Instructions to follow:
Each line of the data should be given again exactly.

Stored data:
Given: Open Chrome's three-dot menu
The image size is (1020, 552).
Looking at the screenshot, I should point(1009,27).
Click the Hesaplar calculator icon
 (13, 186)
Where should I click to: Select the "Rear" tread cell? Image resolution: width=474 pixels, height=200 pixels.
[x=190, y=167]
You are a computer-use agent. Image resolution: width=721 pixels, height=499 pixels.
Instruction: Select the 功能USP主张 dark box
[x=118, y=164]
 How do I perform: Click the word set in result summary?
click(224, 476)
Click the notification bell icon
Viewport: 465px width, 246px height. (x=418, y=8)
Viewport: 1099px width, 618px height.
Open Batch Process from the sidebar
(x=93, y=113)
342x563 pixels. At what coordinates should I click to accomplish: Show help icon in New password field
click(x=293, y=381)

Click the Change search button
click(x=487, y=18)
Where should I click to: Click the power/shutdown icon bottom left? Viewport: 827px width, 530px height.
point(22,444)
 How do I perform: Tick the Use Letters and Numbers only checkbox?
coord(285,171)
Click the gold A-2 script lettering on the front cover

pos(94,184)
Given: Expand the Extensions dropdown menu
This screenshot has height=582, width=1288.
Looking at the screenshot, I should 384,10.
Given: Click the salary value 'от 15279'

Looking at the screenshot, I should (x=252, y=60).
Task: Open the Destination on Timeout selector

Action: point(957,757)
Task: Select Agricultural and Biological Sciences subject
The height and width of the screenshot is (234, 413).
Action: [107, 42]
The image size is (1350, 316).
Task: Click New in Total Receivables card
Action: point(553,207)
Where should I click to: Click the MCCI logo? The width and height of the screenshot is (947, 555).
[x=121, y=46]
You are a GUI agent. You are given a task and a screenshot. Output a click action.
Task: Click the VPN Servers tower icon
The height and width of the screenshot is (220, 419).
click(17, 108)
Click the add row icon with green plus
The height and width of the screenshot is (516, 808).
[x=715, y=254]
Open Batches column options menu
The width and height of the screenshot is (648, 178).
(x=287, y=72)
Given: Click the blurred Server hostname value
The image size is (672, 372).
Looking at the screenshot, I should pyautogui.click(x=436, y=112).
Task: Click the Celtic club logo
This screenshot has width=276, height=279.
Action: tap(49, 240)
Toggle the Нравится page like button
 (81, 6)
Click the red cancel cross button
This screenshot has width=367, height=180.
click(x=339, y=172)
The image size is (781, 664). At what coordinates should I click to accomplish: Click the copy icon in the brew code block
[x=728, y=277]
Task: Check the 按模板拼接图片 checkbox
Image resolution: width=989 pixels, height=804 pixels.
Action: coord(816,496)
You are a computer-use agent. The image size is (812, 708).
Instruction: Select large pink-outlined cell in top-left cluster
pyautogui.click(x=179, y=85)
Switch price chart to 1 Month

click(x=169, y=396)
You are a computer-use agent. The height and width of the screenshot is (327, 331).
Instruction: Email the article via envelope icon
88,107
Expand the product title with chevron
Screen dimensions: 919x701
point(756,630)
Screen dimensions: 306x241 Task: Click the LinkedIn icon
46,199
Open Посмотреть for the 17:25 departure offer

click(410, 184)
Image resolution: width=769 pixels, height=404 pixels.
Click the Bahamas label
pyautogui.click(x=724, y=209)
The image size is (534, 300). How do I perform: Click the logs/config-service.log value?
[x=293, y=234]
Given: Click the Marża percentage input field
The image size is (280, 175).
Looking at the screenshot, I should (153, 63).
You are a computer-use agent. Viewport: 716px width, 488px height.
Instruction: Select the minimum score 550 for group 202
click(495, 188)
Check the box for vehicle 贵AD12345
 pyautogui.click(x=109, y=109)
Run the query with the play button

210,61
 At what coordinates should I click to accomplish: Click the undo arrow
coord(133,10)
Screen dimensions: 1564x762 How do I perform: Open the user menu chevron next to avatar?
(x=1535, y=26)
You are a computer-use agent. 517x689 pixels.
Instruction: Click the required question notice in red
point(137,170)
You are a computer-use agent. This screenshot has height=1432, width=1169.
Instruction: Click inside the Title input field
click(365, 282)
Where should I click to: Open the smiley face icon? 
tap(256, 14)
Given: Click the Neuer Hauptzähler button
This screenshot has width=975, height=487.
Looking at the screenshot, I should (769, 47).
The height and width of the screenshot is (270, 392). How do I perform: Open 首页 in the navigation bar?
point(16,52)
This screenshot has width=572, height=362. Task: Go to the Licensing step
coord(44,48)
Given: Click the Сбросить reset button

Result of this task:
Given: Open Chrome's three-dot menu
The image size is (1020, 552).
Looking at the screenshot, I should point(1009,27).
Click the Hesaplar calculator icon
 (13, 186)
Where should I click to: Select the "Rear" tread cell? Image resolution: width=474 pixels, height=200 pixels.
[x=190, y=167]
You are a computer-use agent. Image resolution: width=721 pixels, height=499 pixels.
Instruction: Select the 功能USP主张 dark box
[x=118, y=164]
 How do I perform: Click the word set in result summary?
click(224, 476)
Click the notification bell icon
Viewport: 465px width, 246px height. (x=418, y=8)
Viewport: 1099px width, 618px height.
Open Batch Process from the sidebar
(x=93, y=113)
342x563 pixels. At what coordinates should I click to accomplish: Show help icon in New password field
click(x=293, y=381)

Click the Change search button
click(x=487, y=18)
Where should I click to: Click the power/shutdown icon bottom left? Viewport: 827px width, 530px height.
point(22,444)
 How do I perform: Tick the Use Letters and Numbers only checkbox?
coord(285,171)
Click the gold A-2 script lettering on the front cover

pos(94,184)
Given: Expand the Extensions dropdown menu
This screenshot has height=582, width=1288.
Looking at the screenshot, I should 384,10.
Given: Click the salary value 'от 15279'

Looking at the screenshot, I should (x=252, y=60).
Task: Open the Destination on Timeout selector

Action: point(957,757)
Task: Select Agricultural and Biological Sciences subject
The height and width of the screenshot is (234, 413).
Action: [107, 42]
The image size is (1350, 316).
Task: Click New in Total Receivables card
Action: point(553,207)
Where should I click to: Click the MCCI logo? The width and height of the screenshot is (947, 555).
[x=121, y=46]
You are a GUI agent. You are given a task and a screenshot. Output a click action.
Task: Click the VPN Servers tower icon
The height and width of the screenshot is (220, 419).
click(17, 108)
Click the add row icon with green plus
The height and width of the screenshot is (516, 808).
[x=715, y=254]
Open Batches column options menu
The width and height of the screenshot is (648, 178).
(x=287, y=72)
Given: Click the blurred Server hostname value
The image size is (672, 372).
Looking at the screenshot, I should pyautogui.click(x=436, y=112).
Task: Click the Celtic club logo
This screenshot has width=276, height=279.
Action: tap(49, 240)
Toggle the Нравится page like button
 (81, 6)
Click the red cancel cross button
This screenshot has width=367, height=180.
click(x=339, y=172)
The image size is (781, 664). At what coordinates should I click to accomplish: Click the copy icon in the brew code block
[x=728, y=277]
Task: Check the 按模板拼接图片 checkbox
Image resolution: width=989 pixels, height=804 pixels.
Action: coord(816,496)
You are a computer-use agent. The image size is (812, 708).
Instruction: Select large pink-outlined cell in top-left cluster
pyautogui.click(x=179, y=85)
Switch price chart to 1 Month

click(x=169, y=396)
You are a computer-use agent. The height and width of the screenshot is (327, 331).
Instruction: Email the article via envelope icon
88,107
Expand the product title with chevron
Screen dimensions: 919x701
point(756,630)
Screen dimensions: 306x241 Task: Click the LinkedIn icon
46,199
Open Посмотреть for the 17:25 departure offer

click(410, 184)
Image resolution: width=769 pixels, height=404 pixels.
Click the Bahamas label
pyautogui.click(x=724, y=209)
The image size is (534, 300). How do I perform: Click the logs/config-service.log value?
[x=293, y=234]
Given: Click the Marża percentage input field
The image size is (280, 175).
Looking at the screenshot, I should (153, 63).
You are a computer-use agent. Viewport: 716px width, 488px height.
Instruction: Select the minimum score 550 for group 202
click(495, 188)
Check the box for vehicle 贵AD12345
 pyautogui.click(x=109, y=109)
Run the query with the play button

210,61
 At what coordinates should I click to accomplish: Click the undo arrow
coord(133,10)
Screen dimensions: 1564x762 How do I perform: Open the user menu chevron next to avatar?
(x=1535, y=26)
You are a computer-use agent. 517x689 pixels.
Instruction: Click the required question notice in red
point(137,170)
You are a computer-use agent. This screenshot has height=1432, width=1169.
Instruction: Click inside the Title input field
click(365, 282)
Where should I click to: Open the smiley face icon? 
tap(256, 14)
Given: Click the Neuer Hauptzähler button
This screenshot has width=975, height=487.
Looking at the screenshot, I should (769, 47).
The height and width of the screenshot is (270, 392). How do I perform: Open 首页 in the navigation bar?
point(16,52)
This screenshot has width=572, height=362. Task: Go to the Licensing step
coord(44,48)
Given: Click the Сбросить reset button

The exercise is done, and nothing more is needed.